Paylaş
Osman Kavala gözaltına alındıktan sonra, daha kendisine ilk soru sorulmadan onu linç eden gazeteler, köşe yazarları...
İşte sizlere kötü bir haberim var...
Hem de çok kötü...
Balyoz davasını çökerten bilim adamı Dani Rodrik, Büyükada olayına da el attı. İlk işaretini de geçen cumartesi gün New York Times’a yazdığı bir yazı ile verdi.
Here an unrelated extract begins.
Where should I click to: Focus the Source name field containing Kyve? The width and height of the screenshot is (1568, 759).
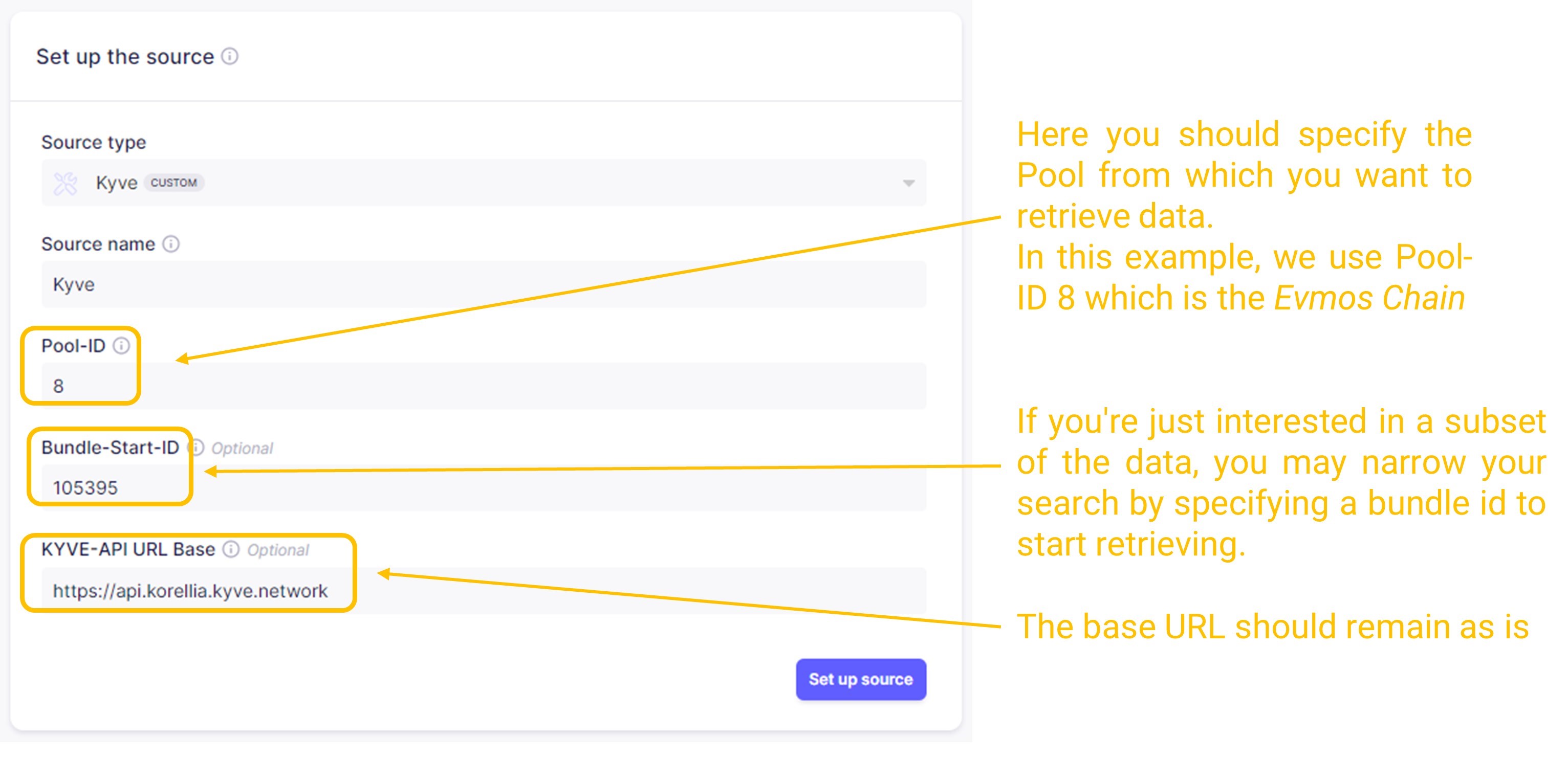(483, 284)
Meğer Dani Rodrik geçenlerde tutuklanan Osman Kavala’nın sınıf arkadaşıymış.
Rodrik bir hukuki olaya el atınca, nasıl olağanüstü bir ciddiyetle çalıştığını ve Balyoz davasını bütün somut belgeleriyle nasıl lime lime ettiğini hep birlikte görmüştük.
Silivri FETÖ kumpasının çökmesinde onun çok büyük payı olmuştu.
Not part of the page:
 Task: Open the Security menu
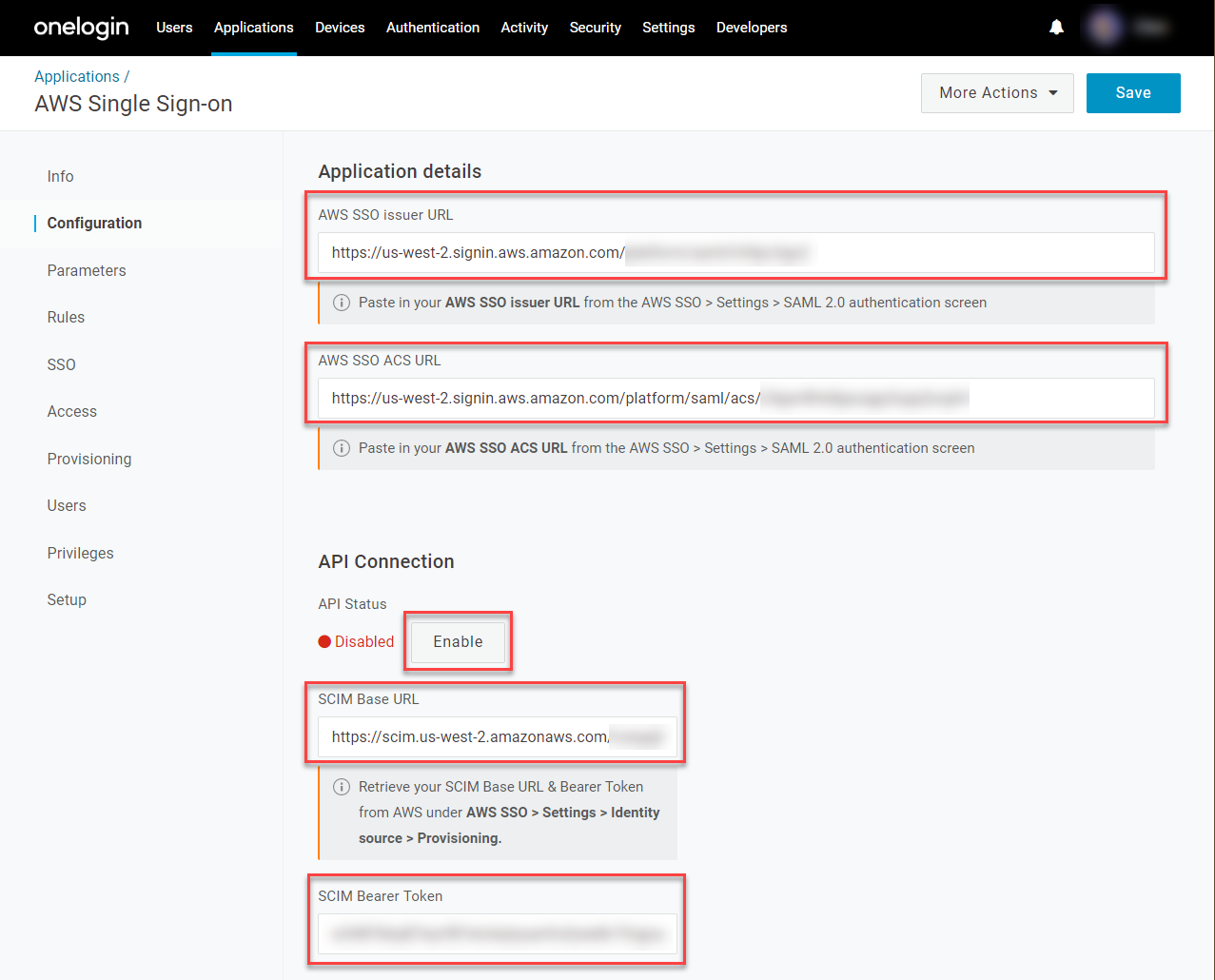595,28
İkinci Büyükada savcılarına da tavsiyem şu. Aman iddianamelerinizi çok dikkatli yazın. Karşınızda müthiş bir kamu avukatı var...
BİRİNCİ BÜYÜKADA OLMADI ŞİMDİ İKİNCİSİNE BAKALIM
Dün Yıldıray Oğur’un Karar gazetesindeki yazısından hareketle iktidar yanlısı bazı gazetelerde çıkan yalan haberlerin listesini vermiştim. Şimdi başka bir dava gündemimizde.
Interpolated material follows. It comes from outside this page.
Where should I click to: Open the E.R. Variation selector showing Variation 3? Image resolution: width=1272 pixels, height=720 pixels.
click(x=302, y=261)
Yine, apaçık herkesin gözü önünde yapılan bir toplantı için “gizli toplantı” denilerek aynı şeyler tekrarlanıyor.
Aralarında yabancıların da bulunduğu insanlar gözaltına alındı, tutuklandı, hapislere atıldı.
Çoğu serbest kaldı ama şimdi de işadamı Osman Kavala ve ardından Dışişleri Bakanlığı’nın desteklediği bir think tank olan ORSAM’ın Başkanı Şaban Kardaş gözaltına alındı.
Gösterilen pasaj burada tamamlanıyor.